The nascent field of AR portends a future in which consumers can try on their jewels virtually
One of the biggest hurdles in selling jewelry and watches online is the intangibility of e-commerce. Shoppers can’t touch and try on items, so they’re forced to rely on their imaginations.
But augmented reality (AR)—technology that superimposes graphics and other digitally created content on real-world imagery through a screen (camera, tablet, laptop)—has become a popular way for brands to put the “try-on factor” back into the selling equation online.
Retailers are also using AR to add excitement and expediency to the in-store shopping experience—by experimenting with mirrors, screens, and dressing rooms that create ways for shoppers to play with product.
The national craze surrounding Pokémon Go last year was AR’s high point. But the technology is equally suited to retailing, since the user in any AR-powered tech is always a key component. Virtual reality, conversely, immerses users in wholly digital worlds. Apple CEO Tim Cook said last September on Good Morning America that he expects AR to eventually eclipse virtual reality in usage, since it’s inherently more social.
Augmented reality is reshaping the retail landscape in two major ways:
Encouraging Product Play
Add the element of play to any sales equation, and your chances of closing increase exponentially. That’s why in-store AR initiatives are also gaining steam.
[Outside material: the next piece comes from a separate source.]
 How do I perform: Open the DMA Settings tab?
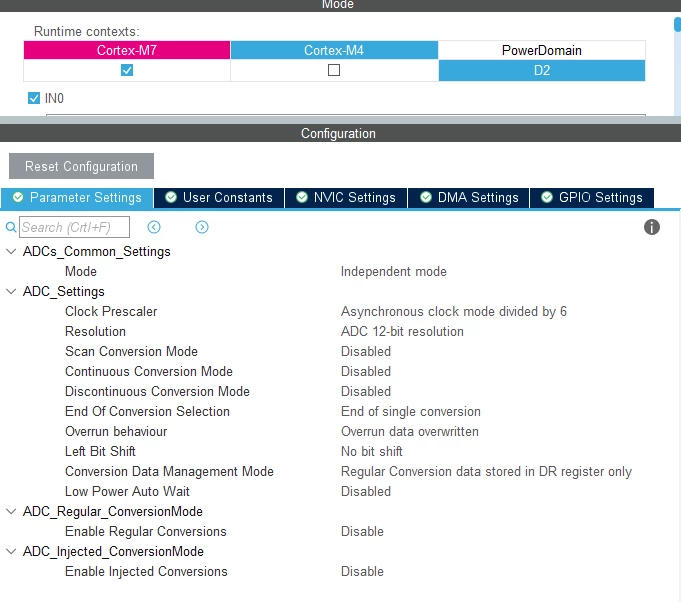(469, 198)
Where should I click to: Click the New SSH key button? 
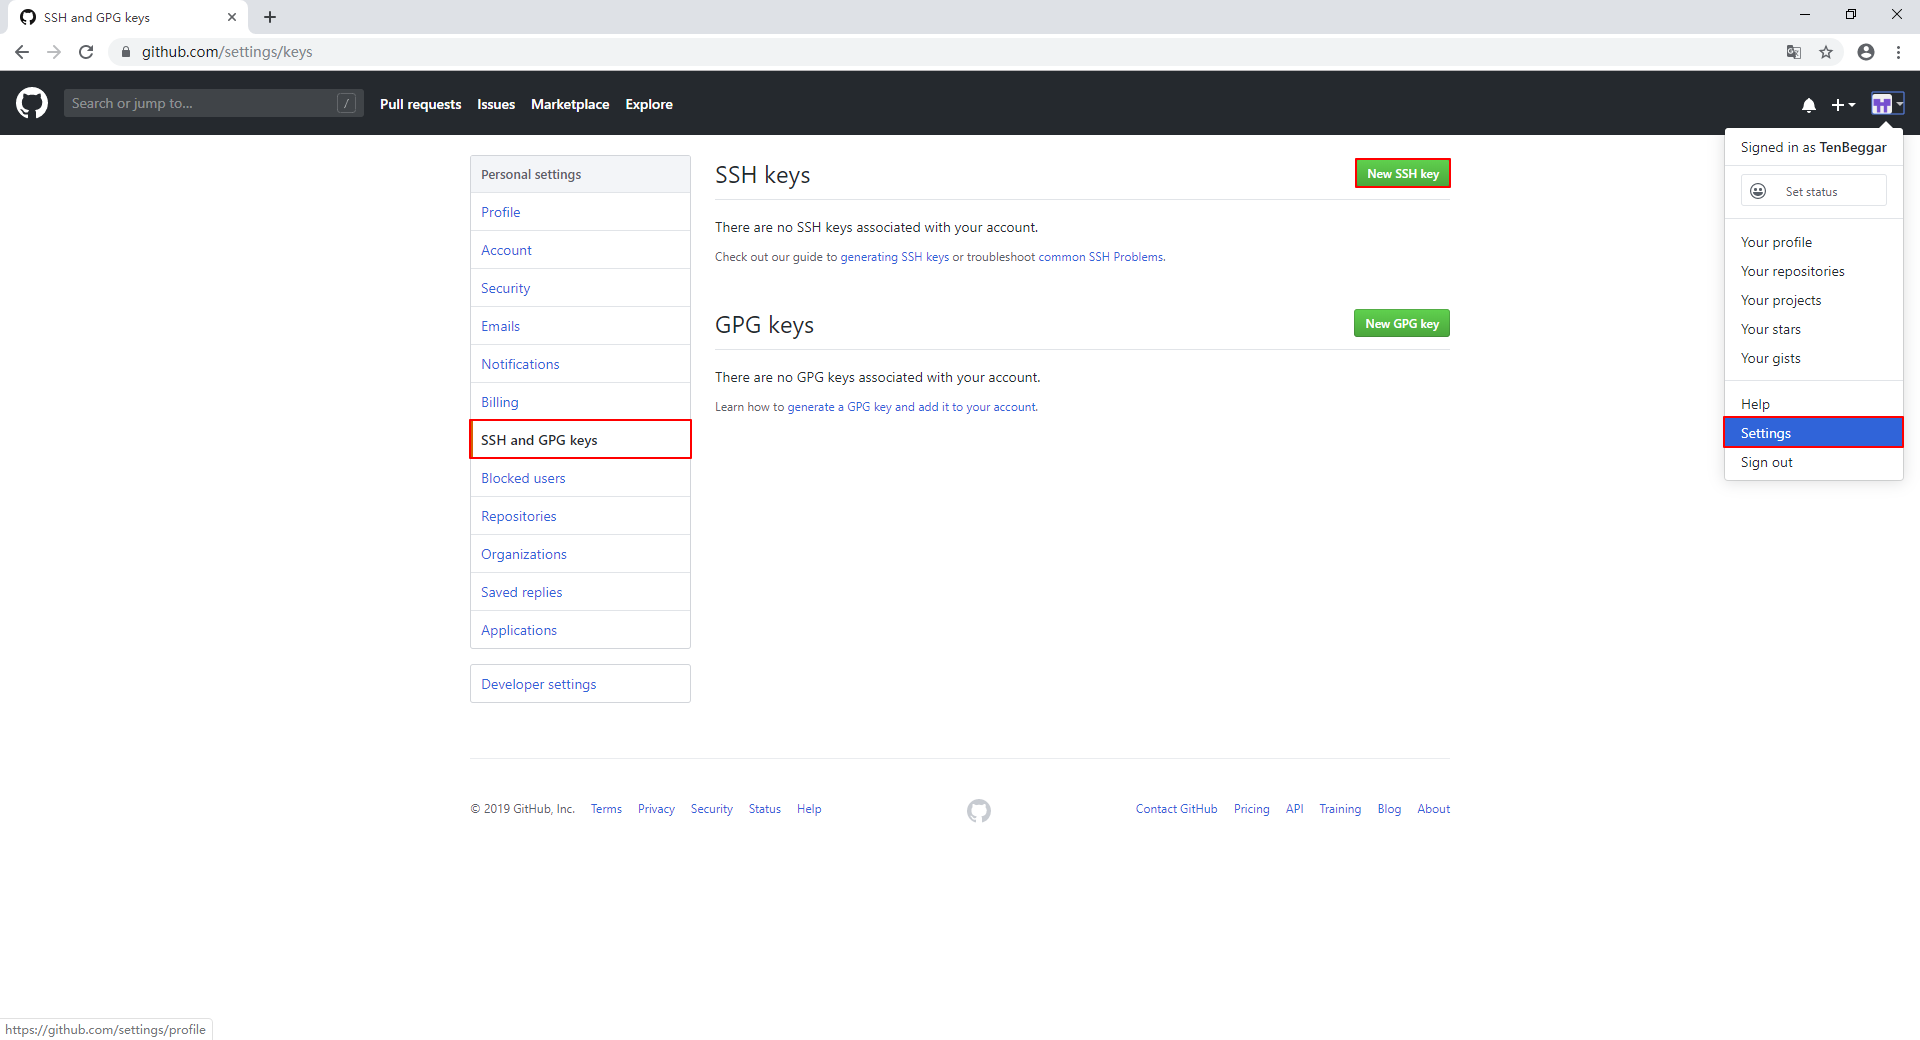pyautogui.click(x=1402, y=174)
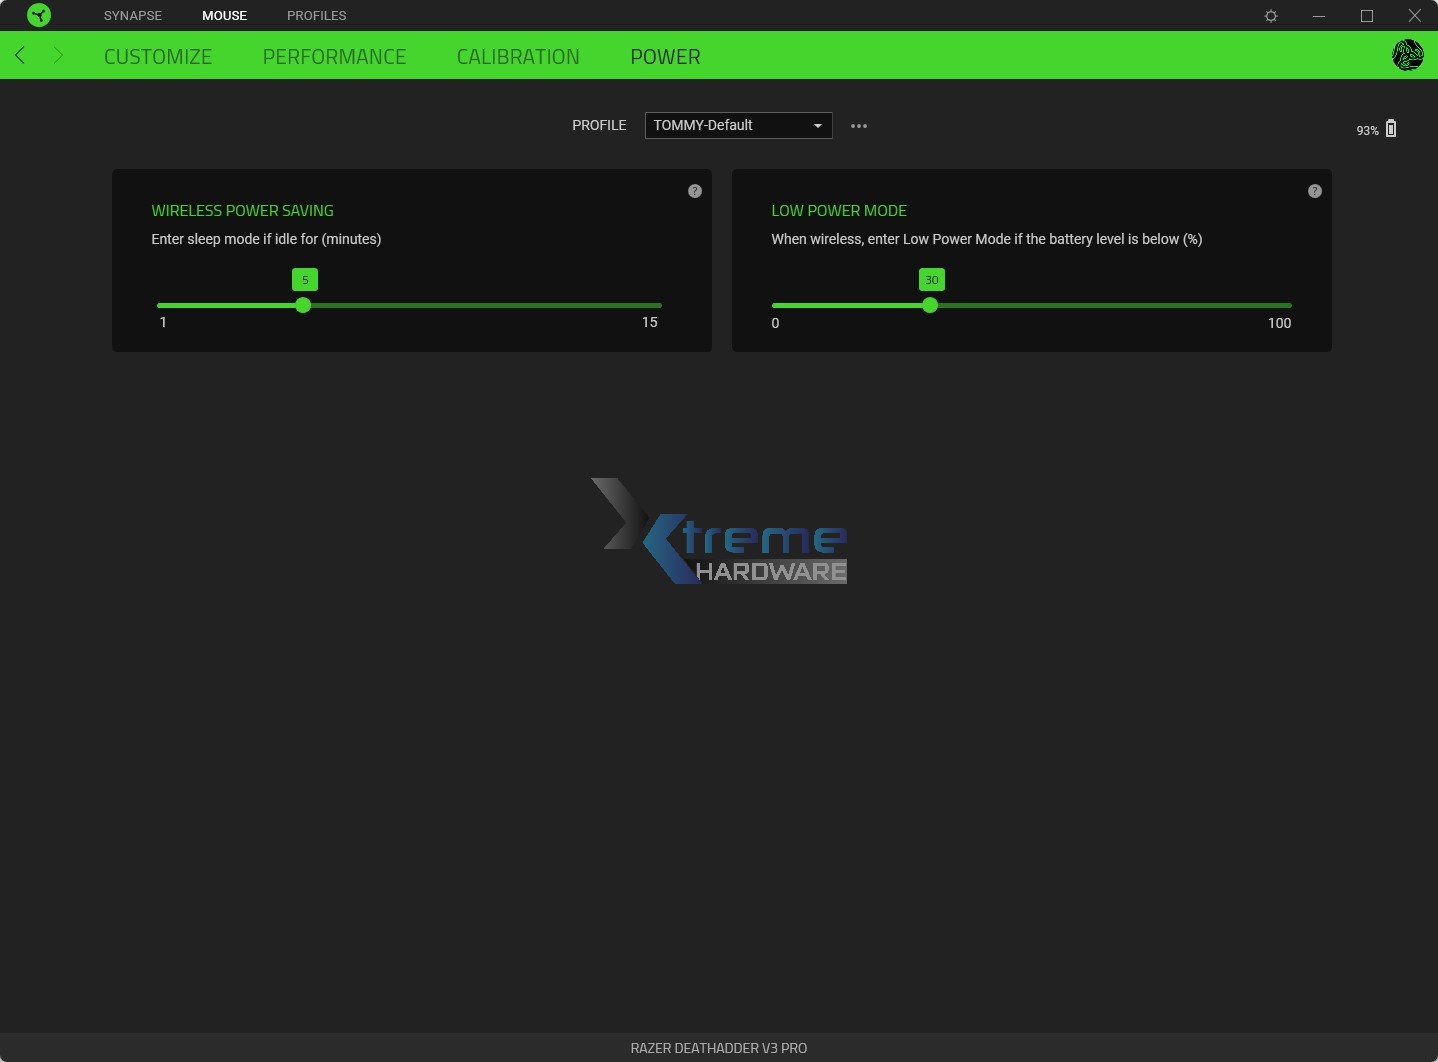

Makeup brand Charlotte Tilbury’s Magic Mirror gives shoppers the ability to choose from 10 different makeup looks, then have those looks seamlessly superimposed on their faces. A tool can also take a look from day to night, promoting similar products with darker pigmentation.
Dressing room mirrors—such as MemoryMirror and mirrors by AR firm Zugara, which has worked with Nordstrom and other retailers—function similarly: Shoppers select clothes and jewelry they’re interested in, then put them on virtually before pulling the real thing off the rack.
Offering Virtual Try-Ons
Click on Sephora’s web-based AR tool and your face will pop up on the screen—only with long, cartoonish lashes where your normal ones used to be. From there, you can test-drive different shades of lipstick.
Fashion brands have been slower to adopt AR but are also getting in on the action. In February, Gap debuted a pilot AR app, DressingRoom by Gap, which lets users select one of five body types, then virtually try on clothes.
Bridal jewelry brands and retailers were among the first to experiment with AR try-on software. Mobile apps Shop 4 Rings (pictured, inset), TryItOn Jewelry, Say Yes!, Hamilton Jewelers’ Put a Ring on It, and Tiffany & Co.’s Engagement Ring Finder (pictured, top), among others, let would-be buyers virtually place rings on their fingers, then share those images on social media and through email.